You are heading to the case study interview, you’re almost done with the recruiting process! Here are a few tips and tricks to maximize your chances to let your case study shine.
Sidenote: in this article, I will refer to both Content Designers and UX writers with 1 term only: Content Designers. Here is why this term is way better.
Here are 3 reasons why:
- You’ll have a whole interview to present it: your case study has to give a glitch of what you’re capable of. Share the main axes of your process of thought and showcase your strengths. You’ll have a whole interview to accompany your audience through it.
- It’s unpaid work: in the podcast “Believe in content design with Jonathon Colman @ HubSpot” by Writers in Tech, Jonathon Colman underlines that home assignments are discriminatory, because some people may not have the privilege to have some extra time off to consecrate to them.
- Once it’s sent, it’s in their hands: you don’t know how your shared insights may be used. For copyright reasons, put your name and surname in the title of the document and at the end of every slide — just in case.
It’s tempting to start to work straight away. But take your sweet time to study the brand, the product, and the competitors. Focus on the big picture: is there any other company already offering a similar service? What makes this company different or special?
Also, don’t forget the usual suspects. Airbnb, Spotify, Google, Uber, you name it. Reinventing the wheel is the last thing you need to do.
Example: Before working on the 404-page of the e-health platform Doctolib, I started by benchmarking existing 404-pages for similar products and a usual suspect (here, Airbnb).
Don’t just say “I would write X” or “I would replace X with Y”. As a Content designer, you need to test your copy on a screen: where will this copy be displayed? Is there going to be enough space? Do you want to challenge information architecture? Are you adding an illustration? Which law of User Experience are you applying? What happened before? What happens next? If you don’t do it in a case study, it means you don’t think you should do it in your day-to-day job.
I hear you coming: “But I’m not a Product Designer!”. You’re being interviewed for a Content Design role, so no one will expect from you amazing Figma/Sketch skills. But if you want to stand out from other candidates and let the interviewer see you’re a designer, you have to get your hand dirty.
Storytime: for my very first interview as a UX Writer, I worked on a screen directly on Canva. It was patched up, but at least I tried to let them see what I had in mind.
In the end, nobody cares about the final version of your screen. Even if you hit the jackpot with the most “perfect” (whatever it means) screen, it all means nothing without sharing the story behind it.
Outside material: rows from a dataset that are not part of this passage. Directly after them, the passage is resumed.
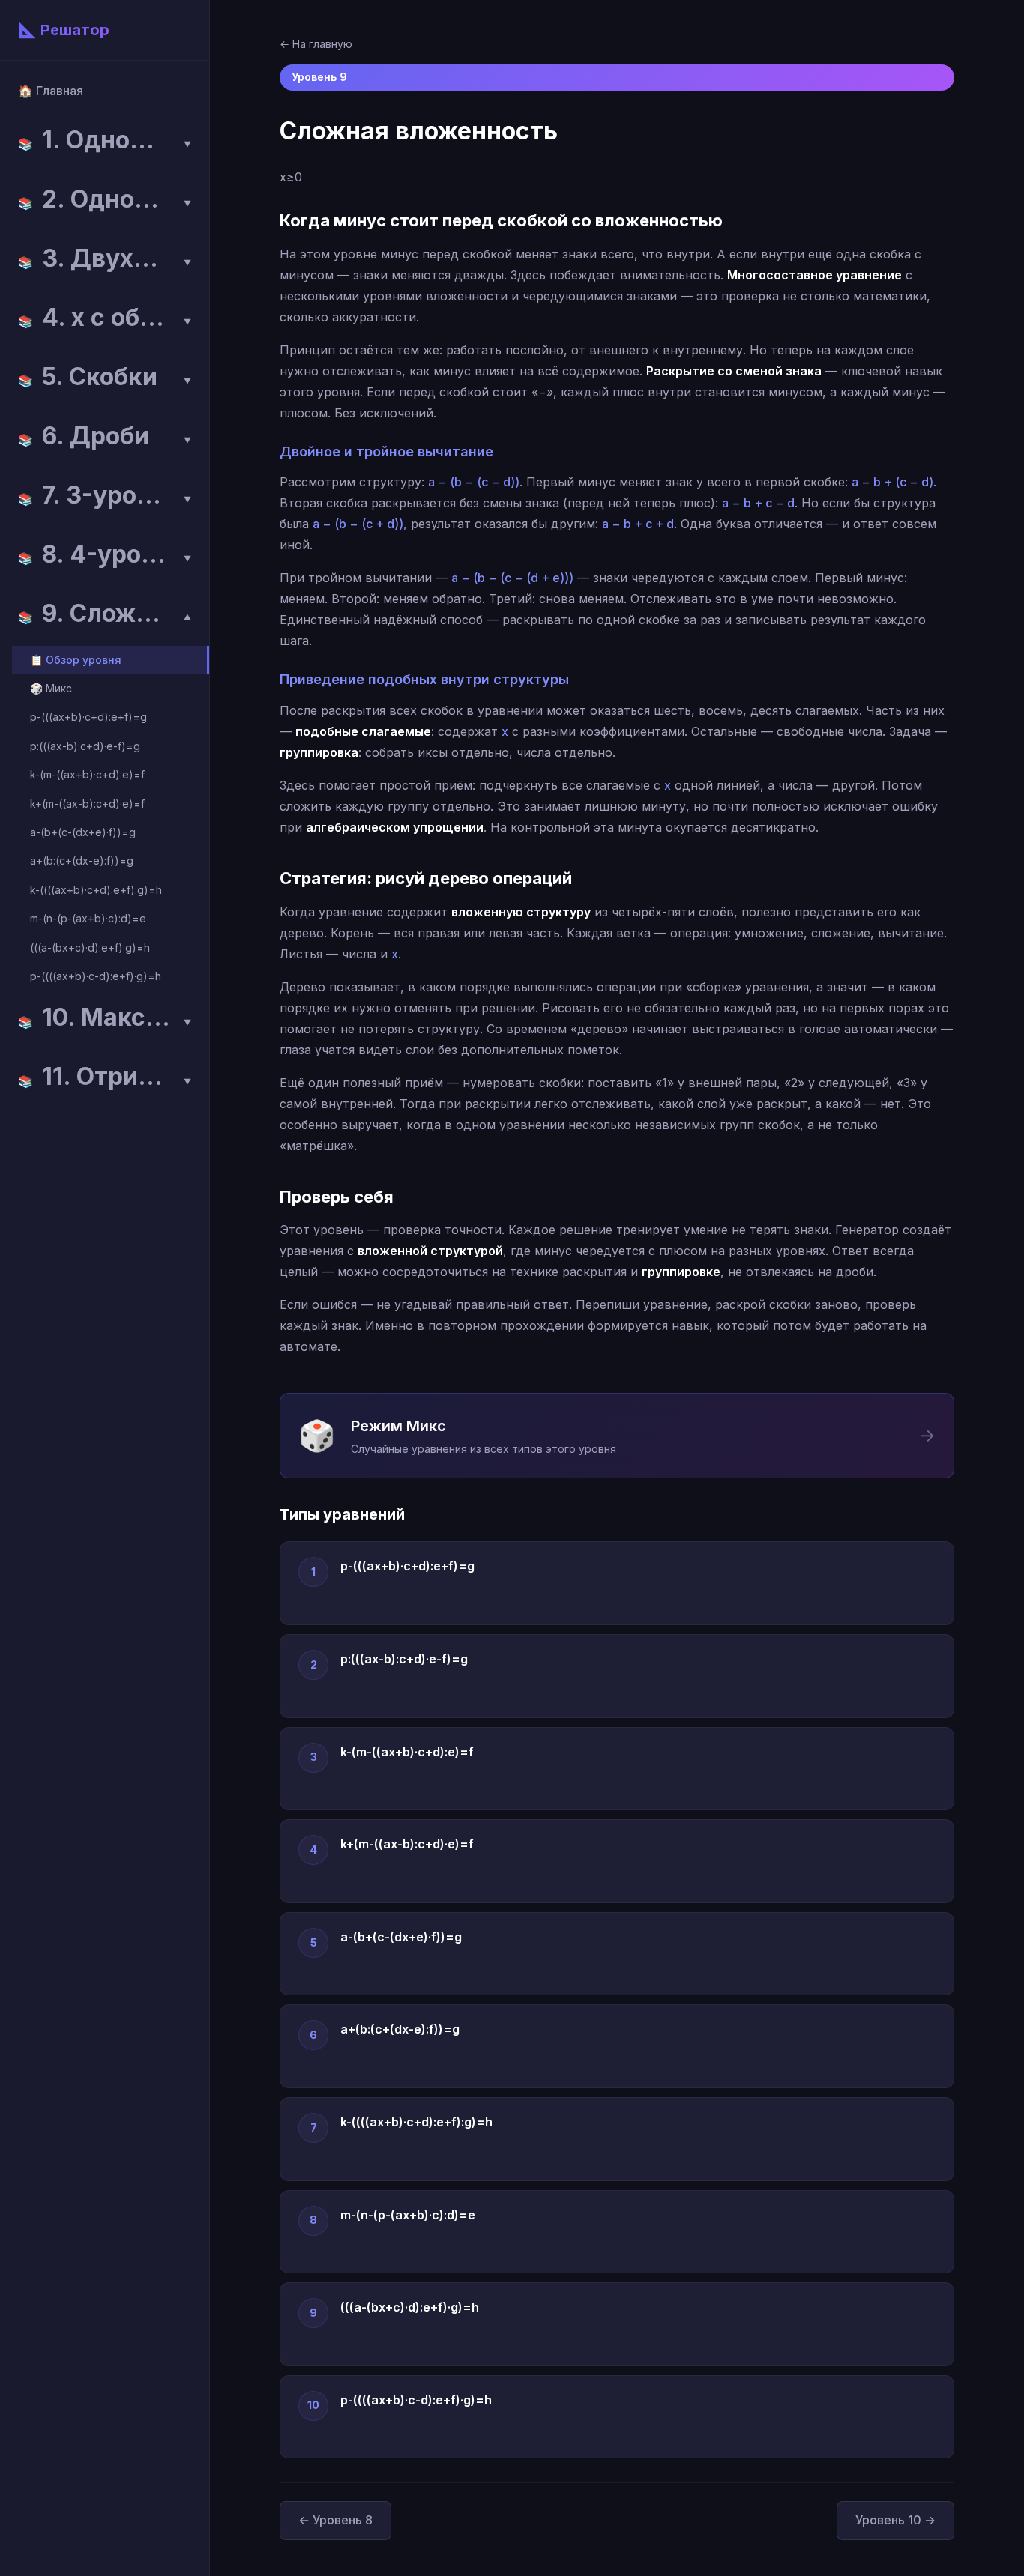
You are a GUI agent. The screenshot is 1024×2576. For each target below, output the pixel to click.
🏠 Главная (50, 90)
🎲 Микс (51, 688)
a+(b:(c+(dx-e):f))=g (81, 860)
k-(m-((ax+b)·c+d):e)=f (87, 774)
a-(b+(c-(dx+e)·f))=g (83, 832)
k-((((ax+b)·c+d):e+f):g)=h (96, 889)
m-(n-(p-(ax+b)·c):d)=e (88, 918)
The interviewer wants to see how you went from a problem to a solution. Show all the possible pathways you considered, and why and how you decided to leave all but one aside. Even if it may seem counterproductive, show all the dead ends, your iterations, and your errors. In real life, it’s impossible to have it right the first time.
Bonus point: as you’re working with words, everyone has an opinion on your output. Be the one in charge and justify your choices with benchmarks, user tests, and design systems. Show that you didn’t randomly choose a word rather than another, but that you’re a designer — not a writer.
Remember: the interviewer is evaluating you as much as you should evaluate them. Did you like the preview of your next job?
Just after the interviews, take a moment to reassemble what they asked you and try to understand if you’re okay with their way of working. What did they ask you? How did they challenge you?
For example, if they just asked you to replace Lorem Ipsum and were not interested in the UX pain points you tackled and solved, then run. Fast.